Take home exam

Questions 1) Experimenting with tree-based methods: In this problem, you will used CARTs, bagging, random forests, and boosting in an attempt to accurately predict whether mushrooms are edible or poisonous, based on a large collection of varaibles decribing the mushrooms (cap shape, cap surface, odor, gill spacing, gill size, stalk color, etc.). The data can be found under the Files tab in folder Exam 2/Final Exam(mushrooms.csv) on Canvas. More information regarding this data can be found (including variable level designation for interpretation) at the following site: https://www.kaggle.com/uciml/mushroom-classification/data

Split the mushroom data into a training and test set, each consisting of 50% of the entire sample. Do this randomly, not based on positioning in the dataset (i.e. do not take the first half as your test set, etc., but instead use the sample() function).

library(tree)
mushrooms <- read.csv("/Users/ahlad/Downloads/mushrooms.csv")

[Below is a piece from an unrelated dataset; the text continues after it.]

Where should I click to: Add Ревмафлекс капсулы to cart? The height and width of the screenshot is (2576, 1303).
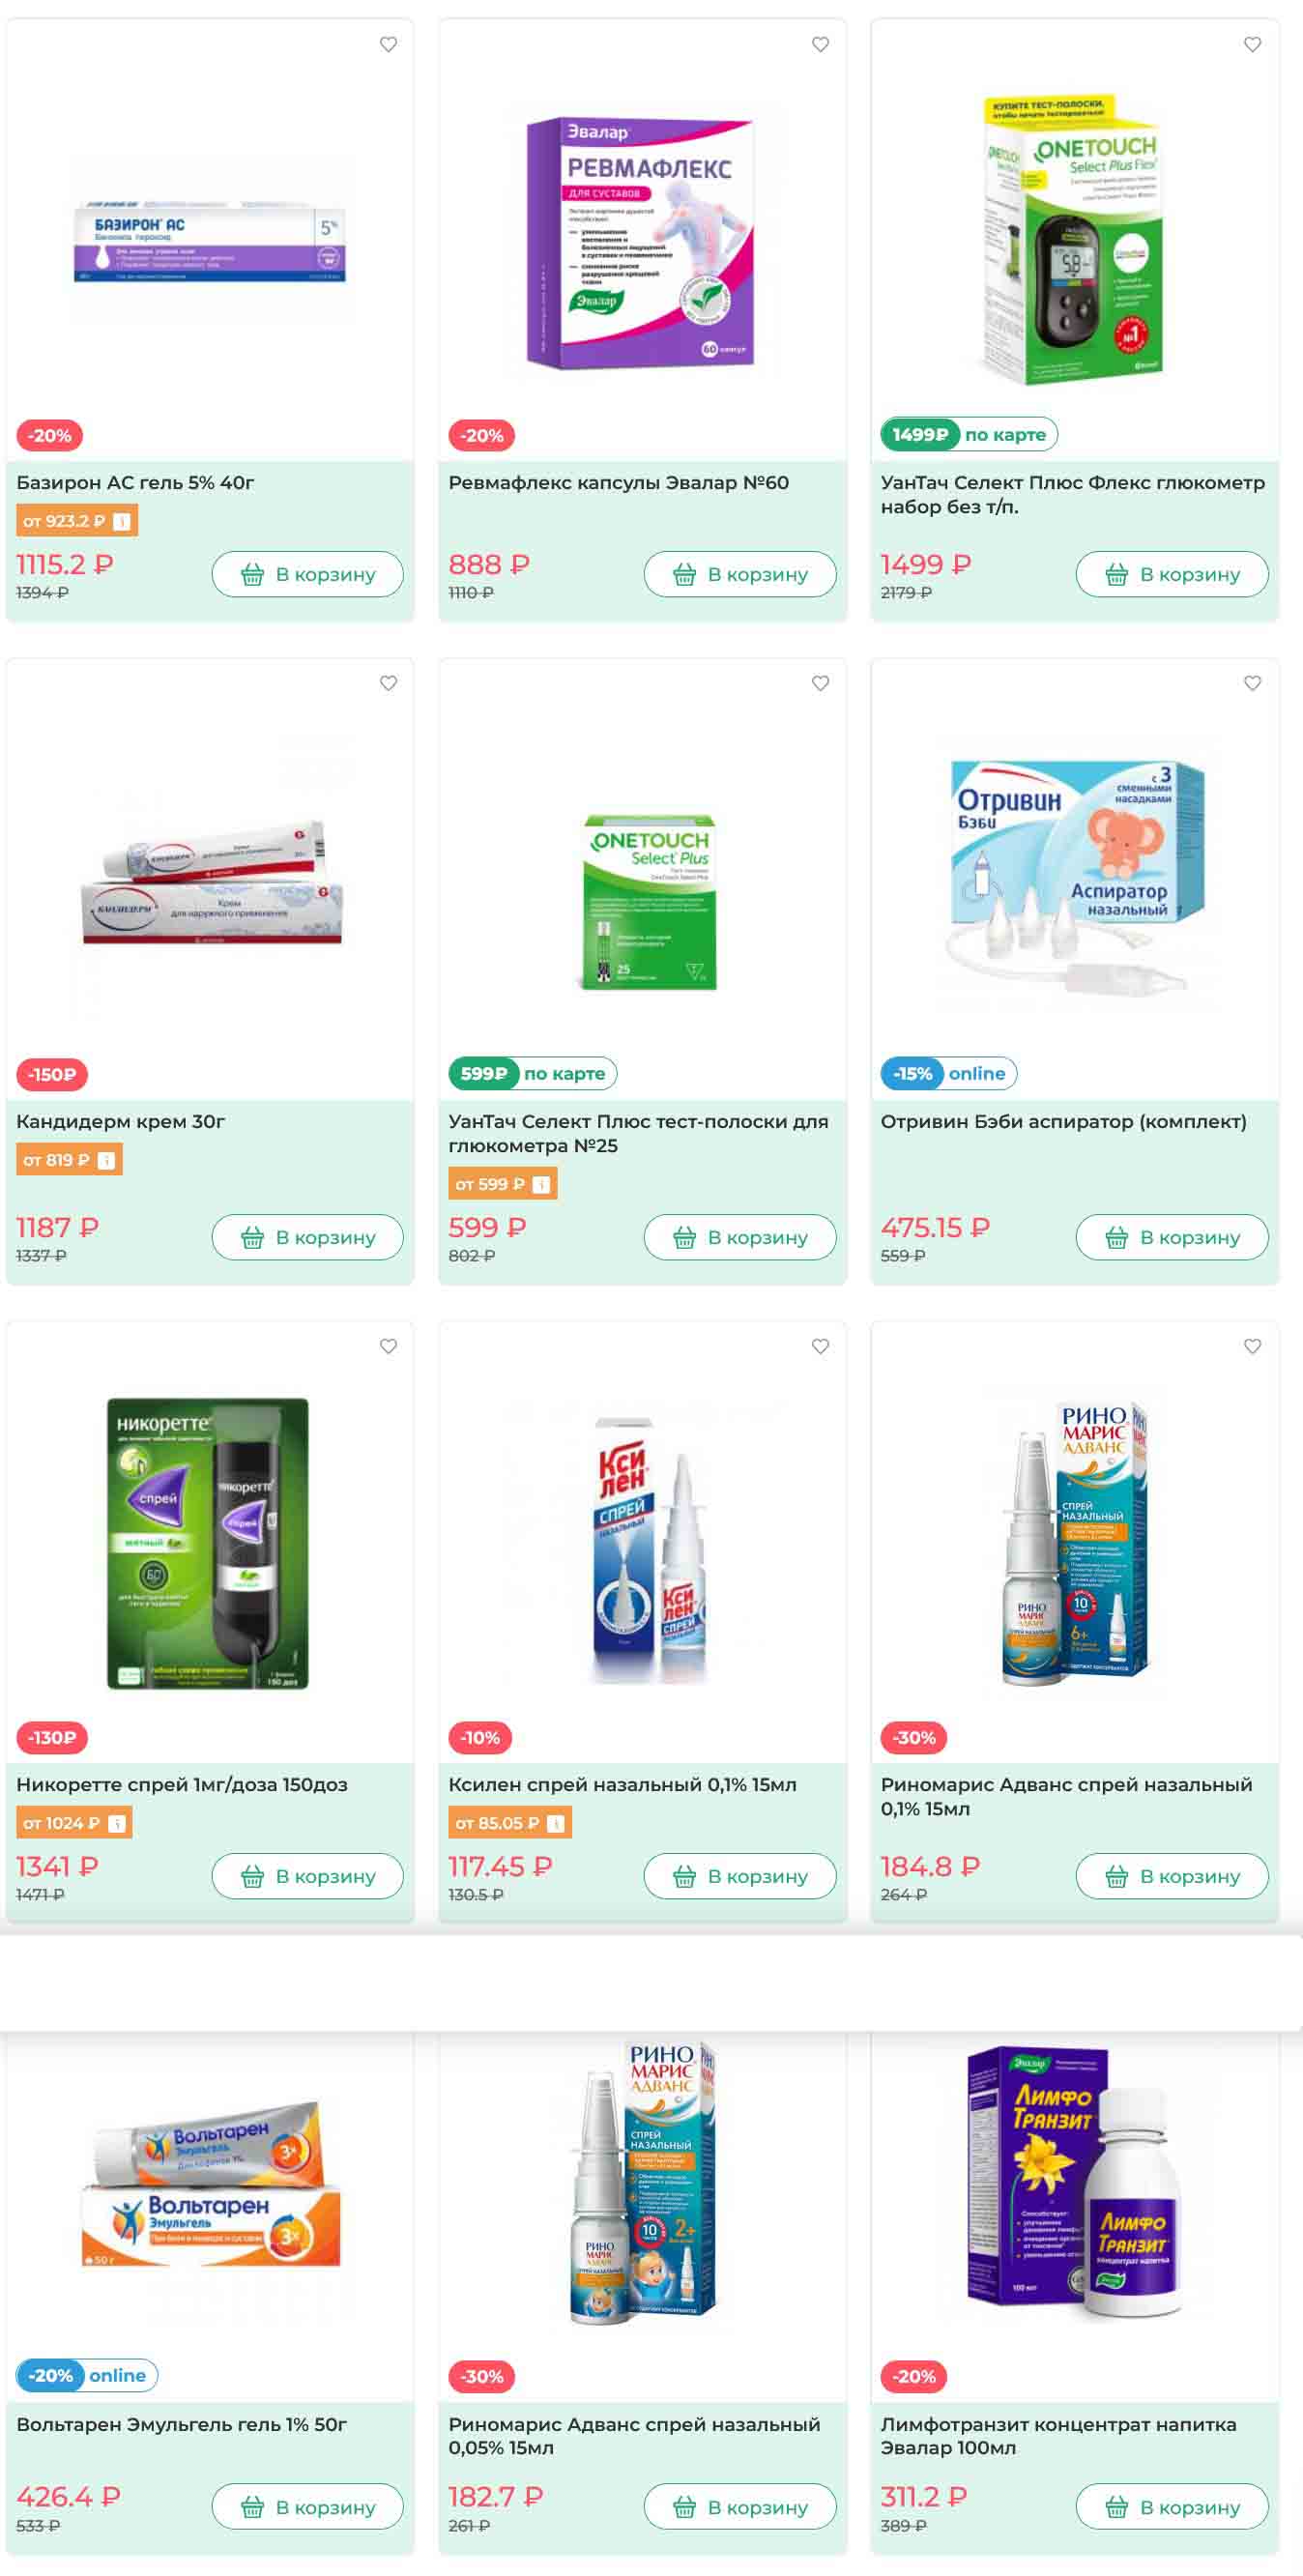click(x=740, y=574)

mushrooms[] <- lapply(mushrooms, function(x) if (is.character(x)) factor(x) else x)
mushrooms$class <- as.factor(mushrooms$class)

set.seed(1234)
n <- nrow(mushrooms)
train_indices <- sample(1:n, size = n / 2)
train_data <- mushrooms[train_indices, ]
test_data <- mushrooms[-train_indices, ]

I used class target variable as a factor for classification.

Using a CART, fit a classification tree to the training data and employ cost complexity pruning with CV used to determine the optimal number of terminal nodes to include. Then test this “best” model on the test data set. Interpret the final best model using the tree structure, and visualize it / add text to represent the decisions.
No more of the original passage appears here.